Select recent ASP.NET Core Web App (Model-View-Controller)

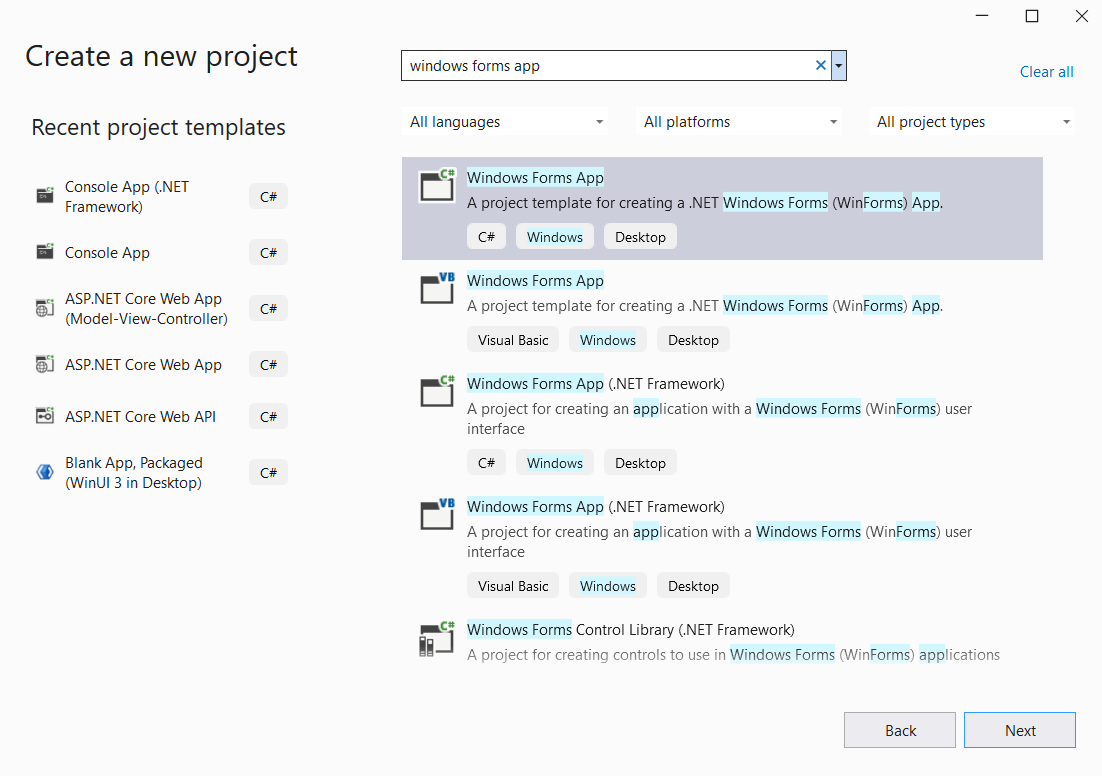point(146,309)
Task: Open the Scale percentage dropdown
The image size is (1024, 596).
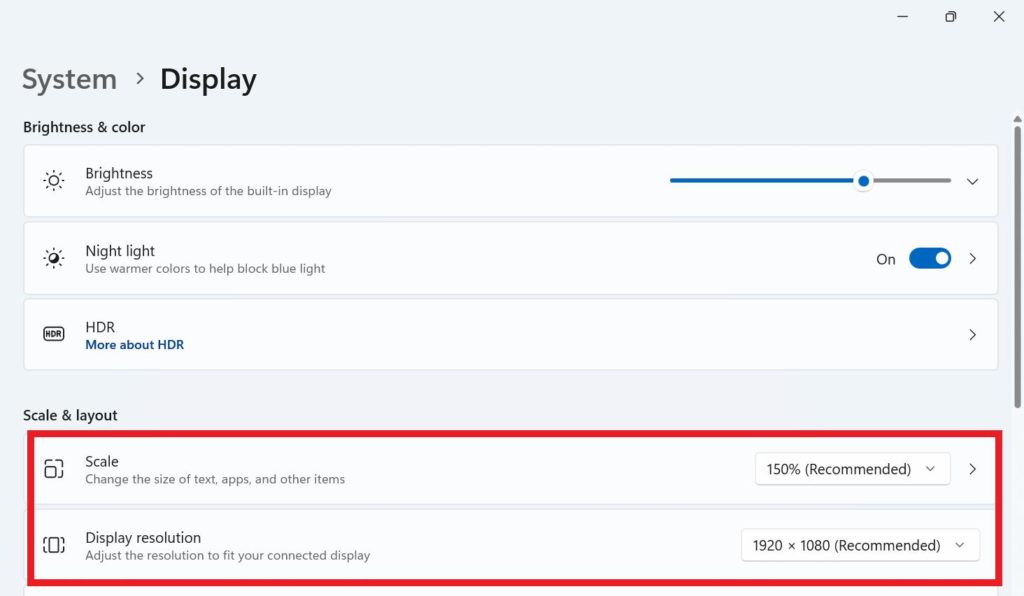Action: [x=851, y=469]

What you should do: Where an entry includes an image, skip the image and return everything else exactly.

Exercise response:
Select recent ASP.NET Core Web App (Model-View-Controller)

point(146,309)
Task: Open the Scale percentage dropdown
The image size is (1024, 596).
Action: [x=851, y=469]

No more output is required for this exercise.